YOUR OBJECTIVE
Output the lines of the items below as a JSON list of strings, one string per line and no blank lines, starting with the line that contains "Image resolution: width=743" and going on through the line that contains "click(91, 219)". Include only those lines.

(Items from a data source)

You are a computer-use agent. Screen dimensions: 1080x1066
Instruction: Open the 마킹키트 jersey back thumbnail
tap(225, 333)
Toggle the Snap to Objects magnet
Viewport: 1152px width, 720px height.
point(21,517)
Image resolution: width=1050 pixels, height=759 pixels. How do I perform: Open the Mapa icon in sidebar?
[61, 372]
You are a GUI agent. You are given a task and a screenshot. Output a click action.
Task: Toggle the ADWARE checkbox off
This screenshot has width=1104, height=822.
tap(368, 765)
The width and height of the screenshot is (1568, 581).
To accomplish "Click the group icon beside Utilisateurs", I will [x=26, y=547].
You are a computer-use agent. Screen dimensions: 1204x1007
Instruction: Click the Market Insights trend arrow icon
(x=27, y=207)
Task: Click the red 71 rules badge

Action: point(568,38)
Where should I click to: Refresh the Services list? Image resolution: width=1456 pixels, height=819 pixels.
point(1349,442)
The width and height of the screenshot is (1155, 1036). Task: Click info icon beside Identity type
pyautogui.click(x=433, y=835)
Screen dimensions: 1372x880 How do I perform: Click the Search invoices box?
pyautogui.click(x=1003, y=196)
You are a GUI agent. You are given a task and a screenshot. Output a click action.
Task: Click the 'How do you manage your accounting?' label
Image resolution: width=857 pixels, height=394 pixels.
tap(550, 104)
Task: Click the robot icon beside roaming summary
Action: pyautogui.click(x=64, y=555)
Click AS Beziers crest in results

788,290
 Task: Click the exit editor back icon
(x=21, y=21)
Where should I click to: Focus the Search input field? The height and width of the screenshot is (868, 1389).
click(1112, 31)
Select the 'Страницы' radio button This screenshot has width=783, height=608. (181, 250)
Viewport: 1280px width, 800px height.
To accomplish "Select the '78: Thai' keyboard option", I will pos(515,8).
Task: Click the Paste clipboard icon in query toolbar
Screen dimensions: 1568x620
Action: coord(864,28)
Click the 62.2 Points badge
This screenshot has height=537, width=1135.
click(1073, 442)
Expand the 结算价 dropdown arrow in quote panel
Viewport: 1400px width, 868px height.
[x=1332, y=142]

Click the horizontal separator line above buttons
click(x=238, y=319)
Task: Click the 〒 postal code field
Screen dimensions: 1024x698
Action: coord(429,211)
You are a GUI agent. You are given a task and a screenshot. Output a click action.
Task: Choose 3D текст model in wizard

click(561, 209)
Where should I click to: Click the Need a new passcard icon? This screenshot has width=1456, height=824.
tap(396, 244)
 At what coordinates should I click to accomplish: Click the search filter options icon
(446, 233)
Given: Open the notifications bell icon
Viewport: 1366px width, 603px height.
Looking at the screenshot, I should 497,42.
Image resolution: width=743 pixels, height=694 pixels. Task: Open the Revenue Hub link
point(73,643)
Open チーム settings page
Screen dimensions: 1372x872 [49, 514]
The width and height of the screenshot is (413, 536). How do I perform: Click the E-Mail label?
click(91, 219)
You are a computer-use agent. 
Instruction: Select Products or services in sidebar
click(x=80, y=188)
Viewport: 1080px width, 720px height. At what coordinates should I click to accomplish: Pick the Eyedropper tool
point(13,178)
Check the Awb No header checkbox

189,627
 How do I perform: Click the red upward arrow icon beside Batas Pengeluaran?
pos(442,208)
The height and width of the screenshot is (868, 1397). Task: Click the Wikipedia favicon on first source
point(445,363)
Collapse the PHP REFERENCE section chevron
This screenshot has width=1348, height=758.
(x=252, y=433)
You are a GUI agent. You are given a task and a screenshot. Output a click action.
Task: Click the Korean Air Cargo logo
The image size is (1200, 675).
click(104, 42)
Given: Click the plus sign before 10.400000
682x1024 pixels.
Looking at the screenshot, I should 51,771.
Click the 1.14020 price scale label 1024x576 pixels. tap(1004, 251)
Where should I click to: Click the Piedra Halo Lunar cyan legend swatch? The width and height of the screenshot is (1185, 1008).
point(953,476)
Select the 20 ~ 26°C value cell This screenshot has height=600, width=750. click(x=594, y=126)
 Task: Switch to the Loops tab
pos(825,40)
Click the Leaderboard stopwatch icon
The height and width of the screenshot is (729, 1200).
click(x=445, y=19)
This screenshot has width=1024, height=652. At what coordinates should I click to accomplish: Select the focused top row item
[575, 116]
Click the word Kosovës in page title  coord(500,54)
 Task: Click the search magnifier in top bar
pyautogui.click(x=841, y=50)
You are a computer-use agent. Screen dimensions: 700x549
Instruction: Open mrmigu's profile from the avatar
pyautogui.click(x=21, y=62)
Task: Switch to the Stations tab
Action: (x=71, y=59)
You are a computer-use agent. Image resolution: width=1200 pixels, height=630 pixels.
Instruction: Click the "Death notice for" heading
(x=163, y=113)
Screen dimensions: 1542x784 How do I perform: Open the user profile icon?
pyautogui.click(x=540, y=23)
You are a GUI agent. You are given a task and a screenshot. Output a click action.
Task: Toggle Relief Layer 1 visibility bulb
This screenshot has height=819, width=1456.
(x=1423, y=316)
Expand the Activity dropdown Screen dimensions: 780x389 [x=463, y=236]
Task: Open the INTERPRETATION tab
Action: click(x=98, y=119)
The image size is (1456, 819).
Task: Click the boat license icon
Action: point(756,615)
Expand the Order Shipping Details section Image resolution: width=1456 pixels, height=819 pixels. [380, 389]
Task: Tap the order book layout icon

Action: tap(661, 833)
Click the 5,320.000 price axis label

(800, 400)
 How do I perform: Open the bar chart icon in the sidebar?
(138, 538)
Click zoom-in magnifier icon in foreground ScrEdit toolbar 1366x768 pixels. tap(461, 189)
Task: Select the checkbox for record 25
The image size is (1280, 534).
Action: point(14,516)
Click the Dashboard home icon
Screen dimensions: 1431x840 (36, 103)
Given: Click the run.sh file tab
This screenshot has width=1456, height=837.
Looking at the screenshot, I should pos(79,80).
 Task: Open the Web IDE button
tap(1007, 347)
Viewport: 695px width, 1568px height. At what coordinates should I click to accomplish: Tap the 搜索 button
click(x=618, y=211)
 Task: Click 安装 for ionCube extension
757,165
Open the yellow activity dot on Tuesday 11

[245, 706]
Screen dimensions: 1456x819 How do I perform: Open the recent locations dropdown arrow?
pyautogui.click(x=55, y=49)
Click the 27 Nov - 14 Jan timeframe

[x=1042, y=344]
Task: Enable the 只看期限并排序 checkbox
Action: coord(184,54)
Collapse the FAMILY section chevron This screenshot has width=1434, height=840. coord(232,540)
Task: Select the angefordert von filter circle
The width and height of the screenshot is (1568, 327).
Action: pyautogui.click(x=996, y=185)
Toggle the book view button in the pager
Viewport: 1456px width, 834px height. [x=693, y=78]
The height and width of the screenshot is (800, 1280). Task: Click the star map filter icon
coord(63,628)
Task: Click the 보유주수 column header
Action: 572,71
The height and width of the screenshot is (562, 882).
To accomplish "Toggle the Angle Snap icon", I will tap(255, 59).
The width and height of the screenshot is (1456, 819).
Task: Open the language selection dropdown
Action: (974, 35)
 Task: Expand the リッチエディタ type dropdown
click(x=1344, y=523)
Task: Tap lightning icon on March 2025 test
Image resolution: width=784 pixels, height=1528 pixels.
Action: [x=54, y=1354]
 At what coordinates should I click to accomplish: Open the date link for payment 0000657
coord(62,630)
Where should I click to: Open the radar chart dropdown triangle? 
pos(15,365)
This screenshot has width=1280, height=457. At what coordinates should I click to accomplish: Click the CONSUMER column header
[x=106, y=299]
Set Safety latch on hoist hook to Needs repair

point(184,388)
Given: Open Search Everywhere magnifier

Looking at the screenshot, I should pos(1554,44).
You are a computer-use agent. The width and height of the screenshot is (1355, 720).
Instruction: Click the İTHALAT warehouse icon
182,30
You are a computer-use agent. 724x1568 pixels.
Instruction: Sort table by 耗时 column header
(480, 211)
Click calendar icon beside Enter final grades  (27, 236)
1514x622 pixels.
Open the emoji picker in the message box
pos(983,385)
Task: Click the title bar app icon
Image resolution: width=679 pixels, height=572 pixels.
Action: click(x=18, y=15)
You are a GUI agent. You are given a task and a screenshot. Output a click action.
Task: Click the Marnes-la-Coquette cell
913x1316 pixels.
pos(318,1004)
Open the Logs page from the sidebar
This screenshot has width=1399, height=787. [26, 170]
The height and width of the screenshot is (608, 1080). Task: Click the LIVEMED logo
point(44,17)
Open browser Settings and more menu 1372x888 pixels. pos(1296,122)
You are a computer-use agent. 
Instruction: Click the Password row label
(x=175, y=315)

SOLUTION TO THE PROBLEM
[
  "Image resolution: width=743 pixels, height=694 pixels. Task: Open the Revenue Hub link",
  "point(73,643)",
  "Open チーム settings page",
  "Screen dimensions: 1372x872 [49, 514]",
  "The width and height of the screenshot is (413, 536). How do I perform: Click the E-Mail label?",
  "click(91, 219)"
]